By DON CLARK and PAUL GLADER
Intel Corp. and General Electric Co. are planning Thursday to announce a collaboration between the two companies in the health-care field.
The companies have scheduled a press conference in New York, hosted by Intel Chief Executive Paul Otellini and GE Chief Jeffrey Immelt, to discuss plans to work together to deliver health-care-related technology, including possible applications for health-care IT and home health monitoring, according to people familiar with the situation.
Intel has been working for several years to build a new business in health care. The company, a giant in computing through its sales of microprocessor chips, has put particular emphasis on technology to help monitor sick or aging people at home, providing information over the Internet to doctors while helping patients avoid the cost of hospital stays.
But the chip maker needs help from entrenched players to help its fledgling effort gain a broader foothold, one person familiar with its thinking said.
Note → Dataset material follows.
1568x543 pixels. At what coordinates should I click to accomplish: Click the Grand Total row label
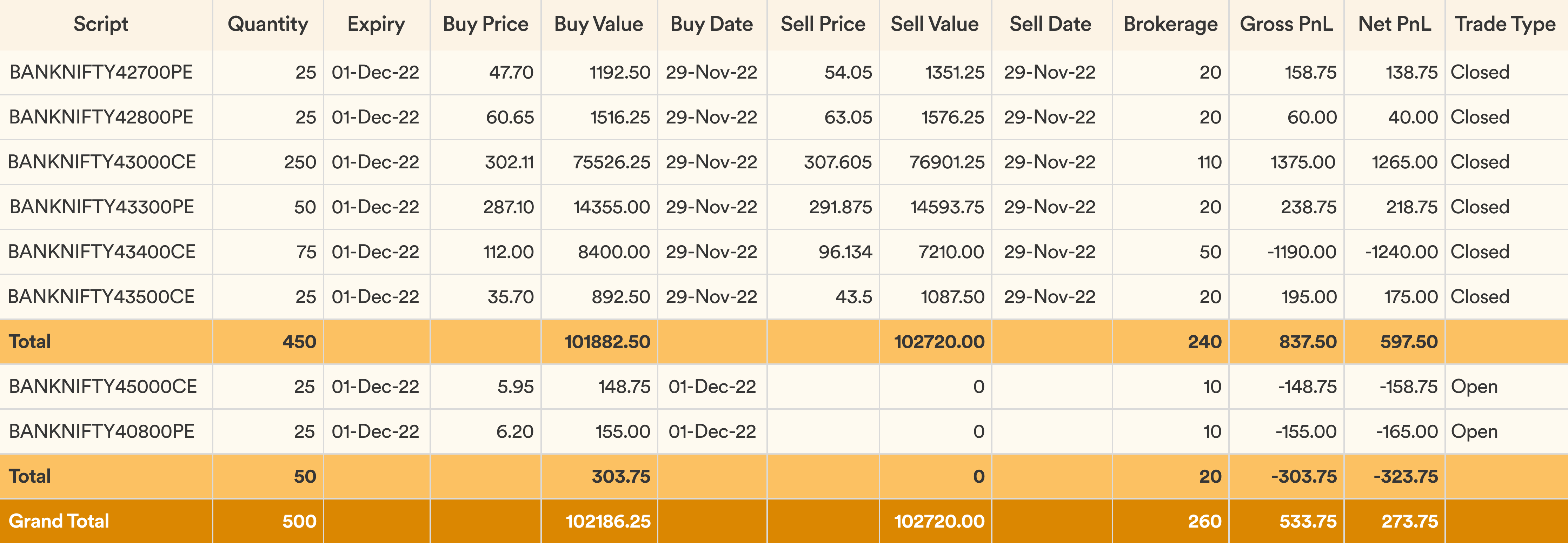pos(59,522)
GE, a major provider of medical-information systems as well as imaging and diagnostic equipment used by many hospitals, would be a logical partner.
In the past, GE has highlighted health-care information technology and home medical monitoring as growth areas. Though the company's health-care revenue grew 2.4% to $17.4 billion in 2008, profit in the segment declined 6.9% to $2.85 billion.
John Dineen, the CEO of GE Healthcare, said in an interview in September that information technology was less than 10% of its business but would be a major engine of growth.
GE already uses some Intel chips in its equipment. But its plans to expand in health-care technology and home monitoring could benefit from a partnership with a technology firm. GE already offers a system called QuietCare that uses wireless motion sensors in a home to track daily activities and communicates the data to servers and computers used by health-care staff.
The collaboration between the companies comes as the Obama administration has made improving the efficiency and lowering the cost of health care a major priority. Intel helped lead the formation of a group called Continua Health Alliance, whose members are working on standards to help medical systems exchange information.
One of the administration's biggest thrusts is "telemedicine," the idea of doctors and other health professionals diagnosing and treating medical conditions remotely -- a focus that puts Intel in "a very good position," said Marc Holland, research director at Health Industry Insights, a unit of the research firm IDC.
Intel also has developed a design for a tablet-style PC used by nurses and other staff in hospitals and sold by partners that include Motion Computing Inc. Mr. Holland noted that Intel already has to make products such as that tablet work with GE information systems in hospitals. If the companies decide to work together in home care, too, he suggests that GE might provide monitoring services for patients -- a bit like the way security services monitor burglar alarms, he said.
People familiar with GE's plans say it is also preparing to launch a new marketing campaign referred to, internally, as "health care reimagined."